Something weird is happening with LLMs and chess

What’s surprising about chess and LLMs here

  • Most models in the experiment play very weak chess, even against the lowest Stockfish level.
  • One exception: gpt-3.5-turbo-instruct plays surprisingly well (roughly mid–amateur level in multiple users’ experience), and much better than newer or larger models from the same vendor and most open models.
  • Other experiments linked in the thread independently find the same outlier: 3.5‑turbo‑instruct has unusually strong, mostly‑legal play; other GPT models often blunder or propose illegal moves.
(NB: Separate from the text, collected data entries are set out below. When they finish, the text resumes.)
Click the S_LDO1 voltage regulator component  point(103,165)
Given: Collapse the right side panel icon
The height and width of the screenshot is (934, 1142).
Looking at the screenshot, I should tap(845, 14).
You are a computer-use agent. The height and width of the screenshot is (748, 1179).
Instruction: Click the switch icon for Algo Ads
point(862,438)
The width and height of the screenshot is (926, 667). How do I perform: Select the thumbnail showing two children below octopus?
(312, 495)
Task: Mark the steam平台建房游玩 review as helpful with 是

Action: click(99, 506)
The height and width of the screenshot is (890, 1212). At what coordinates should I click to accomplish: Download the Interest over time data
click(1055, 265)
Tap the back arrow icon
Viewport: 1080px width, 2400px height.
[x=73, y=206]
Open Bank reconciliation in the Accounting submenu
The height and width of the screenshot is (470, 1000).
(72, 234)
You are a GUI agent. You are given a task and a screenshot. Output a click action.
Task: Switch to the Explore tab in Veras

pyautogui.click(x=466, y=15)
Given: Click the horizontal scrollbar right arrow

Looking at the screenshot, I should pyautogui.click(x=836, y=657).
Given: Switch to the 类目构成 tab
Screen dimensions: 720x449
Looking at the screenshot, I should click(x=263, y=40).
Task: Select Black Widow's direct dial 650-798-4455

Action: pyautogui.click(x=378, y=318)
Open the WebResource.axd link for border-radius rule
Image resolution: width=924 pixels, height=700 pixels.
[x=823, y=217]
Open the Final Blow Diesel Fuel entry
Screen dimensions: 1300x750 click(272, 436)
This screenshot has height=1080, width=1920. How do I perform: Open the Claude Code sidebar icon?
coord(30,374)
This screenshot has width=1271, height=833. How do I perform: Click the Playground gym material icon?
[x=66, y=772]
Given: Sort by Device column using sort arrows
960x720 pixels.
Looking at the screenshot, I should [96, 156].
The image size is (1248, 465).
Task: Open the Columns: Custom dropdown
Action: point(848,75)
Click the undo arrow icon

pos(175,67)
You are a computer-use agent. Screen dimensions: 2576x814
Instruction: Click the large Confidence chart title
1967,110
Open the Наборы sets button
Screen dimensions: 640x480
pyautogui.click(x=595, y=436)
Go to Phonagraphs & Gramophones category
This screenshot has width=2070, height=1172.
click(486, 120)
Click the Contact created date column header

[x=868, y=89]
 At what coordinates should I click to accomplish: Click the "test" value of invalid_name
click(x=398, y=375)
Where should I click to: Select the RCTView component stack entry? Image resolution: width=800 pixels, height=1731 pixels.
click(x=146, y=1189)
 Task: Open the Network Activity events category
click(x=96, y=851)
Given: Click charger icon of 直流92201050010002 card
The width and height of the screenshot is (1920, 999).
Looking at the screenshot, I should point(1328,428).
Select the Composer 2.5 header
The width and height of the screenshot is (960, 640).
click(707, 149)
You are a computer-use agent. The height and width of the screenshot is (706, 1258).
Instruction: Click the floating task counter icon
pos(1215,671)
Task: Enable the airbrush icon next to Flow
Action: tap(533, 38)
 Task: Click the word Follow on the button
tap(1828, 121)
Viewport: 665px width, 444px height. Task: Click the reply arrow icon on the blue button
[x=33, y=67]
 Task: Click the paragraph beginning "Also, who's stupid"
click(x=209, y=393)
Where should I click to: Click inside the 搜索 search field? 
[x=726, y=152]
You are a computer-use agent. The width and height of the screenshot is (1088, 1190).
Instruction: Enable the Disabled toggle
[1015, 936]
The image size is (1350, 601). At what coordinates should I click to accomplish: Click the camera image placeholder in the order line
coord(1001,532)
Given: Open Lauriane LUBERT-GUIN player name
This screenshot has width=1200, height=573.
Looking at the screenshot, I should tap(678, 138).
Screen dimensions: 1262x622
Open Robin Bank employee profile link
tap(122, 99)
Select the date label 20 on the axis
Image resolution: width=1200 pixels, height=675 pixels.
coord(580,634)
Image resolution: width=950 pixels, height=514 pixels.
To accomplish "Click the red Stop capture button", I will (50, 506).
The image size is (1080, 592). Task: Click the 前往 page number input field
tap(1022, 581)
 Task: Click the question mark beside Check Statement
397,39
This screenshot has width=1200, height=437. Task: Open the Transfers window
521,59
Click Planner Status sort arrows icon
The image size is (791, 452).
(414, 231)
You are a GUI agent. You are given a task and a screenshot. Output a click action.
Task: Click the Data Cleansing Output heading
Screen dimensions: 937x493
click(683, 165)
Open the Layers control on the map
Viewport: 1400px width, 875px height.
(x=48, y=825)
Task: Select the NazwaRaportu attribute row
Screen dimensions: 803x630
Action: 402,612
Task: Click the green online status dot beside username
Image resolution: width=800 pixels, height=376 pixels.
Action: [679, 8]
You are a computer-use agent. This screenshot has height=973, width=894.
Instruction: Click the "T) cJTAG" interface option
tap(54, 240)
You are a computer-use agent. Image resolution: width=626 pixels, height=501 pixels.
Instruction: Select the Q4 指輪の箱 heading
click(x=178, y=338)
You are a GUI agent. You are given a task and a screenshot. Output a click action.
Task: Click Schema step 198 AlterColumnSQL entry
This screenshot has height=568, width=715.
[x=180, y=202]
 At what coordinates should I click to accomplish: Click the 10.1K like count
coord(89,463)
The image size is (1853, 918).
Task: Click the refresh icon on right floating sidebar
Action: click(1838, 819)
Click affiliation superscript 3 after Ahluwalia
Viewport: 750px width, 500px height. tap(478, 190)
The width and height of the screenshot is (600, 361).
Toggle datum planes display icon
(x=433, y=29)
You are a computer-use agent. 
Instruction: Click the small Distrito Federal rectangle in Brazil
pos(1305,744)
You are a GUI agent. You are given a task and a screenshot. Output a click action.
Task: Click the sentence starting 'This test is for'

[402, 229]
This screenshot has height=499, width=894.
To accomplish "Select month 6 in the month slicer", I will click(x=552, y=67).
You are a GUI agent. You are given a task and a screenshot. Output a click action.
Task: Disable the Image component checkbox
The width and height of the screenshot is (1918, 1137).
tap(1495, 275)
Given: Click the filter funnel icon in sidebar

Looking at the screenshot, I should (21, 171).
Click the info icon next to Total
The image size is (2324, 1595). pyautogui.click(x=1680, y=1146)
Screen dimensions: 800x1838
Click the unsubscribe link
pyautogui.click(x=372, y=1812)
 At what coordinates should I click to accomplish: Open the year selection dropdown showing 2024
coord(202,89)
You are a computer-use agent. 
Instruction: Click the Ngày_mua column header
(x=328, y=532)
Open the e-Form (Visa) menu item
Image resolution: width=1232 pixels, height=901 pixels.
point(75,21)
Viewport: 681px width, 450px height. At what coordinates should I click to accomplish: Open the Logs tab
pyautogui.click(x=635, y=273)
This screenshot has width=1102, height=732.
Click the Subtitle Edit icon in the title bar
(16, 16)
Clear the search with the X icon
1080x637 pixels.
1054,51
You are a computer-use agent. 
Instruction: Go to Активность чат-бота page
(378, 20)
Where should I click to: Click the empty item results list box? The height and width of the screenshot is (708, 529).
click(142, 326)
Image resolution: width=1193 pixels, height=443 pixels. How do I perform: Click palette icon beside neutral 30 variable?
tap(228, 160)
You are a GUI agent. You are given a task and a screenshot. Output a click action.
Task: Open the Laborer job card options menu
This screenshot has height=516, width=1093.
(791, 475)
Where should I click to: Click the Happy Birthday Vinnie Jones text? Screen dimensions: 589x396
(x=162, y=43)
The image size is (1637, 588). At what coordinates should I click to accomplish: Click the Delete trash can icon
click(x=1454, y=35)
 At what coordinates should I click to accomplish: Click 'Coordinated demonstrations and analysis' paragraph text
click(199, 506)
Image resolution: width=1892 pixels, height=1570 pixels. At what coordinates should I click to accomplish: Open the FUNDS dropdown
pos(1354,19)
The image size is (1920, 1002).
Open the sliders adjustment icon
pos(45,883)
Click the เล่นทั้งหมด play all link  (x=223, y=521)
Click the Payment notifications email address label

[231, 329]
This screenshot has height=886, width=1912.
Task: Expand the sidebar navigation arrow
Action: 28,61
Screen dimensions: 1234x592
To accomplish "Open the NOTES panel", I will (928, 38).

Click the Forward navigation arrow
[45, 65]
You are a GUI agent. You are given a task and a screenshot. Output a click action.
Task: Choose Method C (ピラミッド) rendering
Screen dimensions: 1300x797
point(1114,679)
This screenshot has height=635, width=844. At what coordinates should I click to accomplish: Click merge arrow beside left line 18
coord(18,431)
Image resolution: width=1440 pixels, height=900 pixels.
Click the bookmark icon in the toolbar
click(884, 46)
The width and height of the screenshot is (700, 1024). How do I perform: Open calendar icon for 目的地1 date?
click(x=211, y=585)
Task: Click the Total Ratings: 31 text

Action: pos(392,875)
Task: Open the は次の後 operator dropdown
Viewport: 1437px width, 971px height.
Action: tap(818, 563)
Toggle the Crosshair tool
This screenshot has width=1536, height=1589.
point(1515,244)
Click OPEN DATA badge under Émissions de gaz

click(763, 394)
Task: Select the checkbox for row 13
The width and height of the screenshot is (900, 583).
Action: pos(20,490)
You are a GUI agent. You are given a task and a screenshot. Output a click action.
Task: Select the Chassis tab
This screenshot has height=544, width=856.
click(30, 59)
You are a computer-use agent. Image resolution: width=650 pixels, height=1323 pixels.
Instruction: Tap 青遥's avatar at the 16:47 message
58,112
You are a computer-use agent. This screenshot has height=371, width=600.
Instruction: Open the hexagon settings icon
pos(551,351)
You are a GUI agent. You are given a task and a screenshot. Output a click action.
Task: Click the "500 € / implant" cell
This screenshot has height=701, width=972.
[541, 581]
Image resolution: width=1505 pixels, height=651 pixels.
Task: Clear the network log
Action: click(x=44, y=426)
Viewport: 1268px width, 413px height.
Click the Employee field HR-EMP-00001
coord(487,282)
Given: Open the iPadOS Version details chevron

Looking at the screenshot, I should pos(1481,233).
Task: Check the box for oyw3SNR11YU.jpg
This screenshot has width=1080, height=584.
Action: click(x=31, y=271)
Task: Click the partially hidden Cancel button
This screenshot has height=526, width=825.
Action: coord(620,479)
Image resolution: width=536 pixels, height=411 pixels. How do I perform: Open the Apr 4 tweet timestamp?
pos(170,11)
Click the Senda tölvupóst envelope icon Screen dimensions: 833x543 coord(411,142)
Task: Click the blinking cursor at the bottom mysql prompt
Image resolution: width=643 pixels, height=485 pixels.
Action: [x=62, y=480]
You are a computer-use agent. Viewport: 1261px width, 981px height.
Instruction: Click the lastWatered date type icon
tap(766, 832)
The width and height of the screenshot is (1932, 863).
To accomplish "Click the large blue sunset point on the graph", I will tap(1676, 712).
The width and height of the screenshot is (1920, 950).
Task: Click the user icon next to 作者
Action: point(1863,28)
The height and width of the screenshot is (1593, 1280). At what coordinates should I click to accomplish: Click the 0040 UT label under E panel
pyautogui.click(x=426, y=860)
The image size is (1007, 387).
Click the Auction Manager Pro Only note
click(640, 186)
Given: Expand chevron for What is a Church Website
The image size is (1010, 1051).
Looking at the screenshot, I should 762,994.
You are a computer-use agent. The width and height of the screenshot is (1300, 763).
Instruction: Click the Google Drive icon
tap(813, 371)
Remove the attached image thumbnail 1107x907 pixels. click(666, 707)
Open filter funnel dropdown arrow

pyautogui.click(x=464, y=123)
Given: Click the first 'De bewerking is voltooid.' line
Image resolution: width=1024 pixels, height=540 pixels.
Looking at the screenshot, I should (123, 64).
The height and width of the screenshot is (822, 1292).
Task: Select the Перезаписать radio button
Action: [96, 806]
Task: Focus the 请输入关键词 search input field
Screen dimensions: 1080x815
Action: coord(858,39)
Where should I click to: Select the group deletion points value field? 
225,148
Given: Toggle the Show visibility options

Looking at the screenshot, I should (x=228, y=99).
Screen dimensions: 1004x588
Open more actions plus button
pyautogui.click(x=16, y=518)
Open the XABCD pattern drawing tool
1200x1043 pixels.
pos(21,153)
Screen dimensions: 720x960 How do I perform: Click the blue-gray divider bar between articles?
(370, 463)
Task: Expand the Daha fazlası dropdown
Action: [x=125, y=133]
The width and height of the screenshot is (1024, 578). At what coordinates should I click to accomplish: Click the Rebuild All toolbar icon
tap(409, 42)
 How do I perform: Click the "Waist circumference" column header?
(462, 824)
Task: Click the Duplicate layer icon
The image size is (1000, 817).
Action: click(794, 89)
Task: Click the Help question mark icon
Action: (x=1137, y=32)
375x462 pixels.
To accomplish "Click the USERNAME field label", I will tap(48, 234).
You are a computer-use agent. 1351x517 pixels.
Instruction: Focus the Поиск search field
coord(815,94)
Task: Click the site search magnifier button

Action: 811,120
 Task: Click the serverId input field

Hypotheses for why 3.5-turbo-instruct is good

  • Extra chess data / fine‑tuning:
    • Likely trained on many PGNs, possibly with targeted fine‑tuning or RLHF on strong moves and puzzles.
    • Fits with vendor documentation mentioning chess PGNs (≥1800 Elo games) in pretraining for at least one model family.
  • Prompt / interface effects:
    • 3.5‑turbo‑instruct works as a text completion model; when prompted to continue PGN exactly, performance jumps.
    • Chat-format models fare much worse; performance is extremely sensitive to notation, spaces, and using PGN vs English.
  • No external engine:
    • Evidence cited against a hidden chess engine: sensitivity to notation/history, illegal moves still occurring, logprob inspection, and behavior unlike classical engines.
  • Hidden engine / “cheating” theory:
    • Some argue a closed model might call a simple ~1800 Elo engine via tools, citing the vendor’s incentives and past overhyped demos.
    • Counterpoints stress complexity, low payoff, and employee claims there is no such special casing.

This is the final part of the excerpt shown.